Classifier
In this excercise, a lot of concepts will come together to form a basic classifier.
Problem Description
Build a CLI tool classifier
for sequence classification of reads against a database. The output should be a .tsv file, containing the classification in sorted order. E.g., the database sequence with the best classification should be first in the list.
Expected command:
classifier --fastq <reads.fastq.gz> --db <db.fasta>
.
Expected example output:
sequence_x 1.0
sequence y 0.95
sequence z 0.94
...
Where sequence_x
was fully covered, sequence_y
was 95% covered, etc. Define the score
as 1.0 if 100% of the FracMinHash kmers from a sequence is contained in the reads.
Checklist
-
Implement FracMinHash generation for a given byte slice
&[u8]
. - Generate FracMinHashes for all reads.

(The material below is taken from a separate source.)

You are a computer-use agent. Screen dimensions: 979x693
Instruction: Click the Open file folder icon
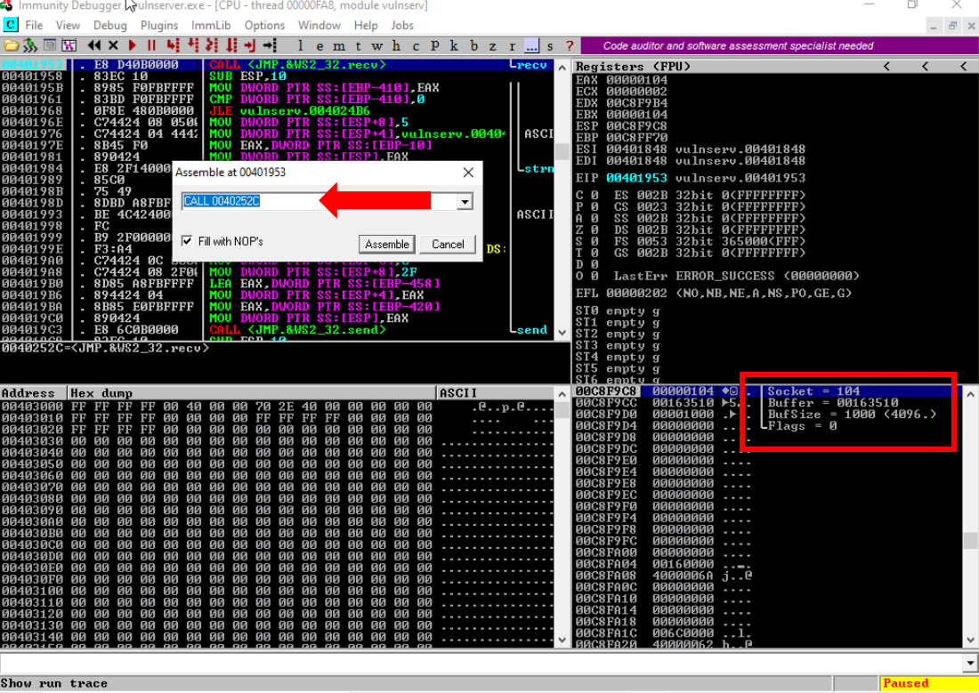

- Calculate the score for each db sequence.
Suggested Rust Crates
- Clap - argument parsing.
- Needletail - reading fasta files.
Code Examples
- Take inspiration from code examples in this book.
Extra Credits
-
Only allow input files with extensions
.fasta
,.fa
,.fsa
,.fna
for the database file and.fastq
,.fastq.gz
for the reads. - Graceful error handling.
-
Replace
Needletail
withBio
+Rayon
to enable multi-threading. -
Add a coverage metric to show the mean FracMinHash coverage for each sequence. Hint - don't use a
HashSet
, but rather aHashMap
to count the FracMinHash read kmers.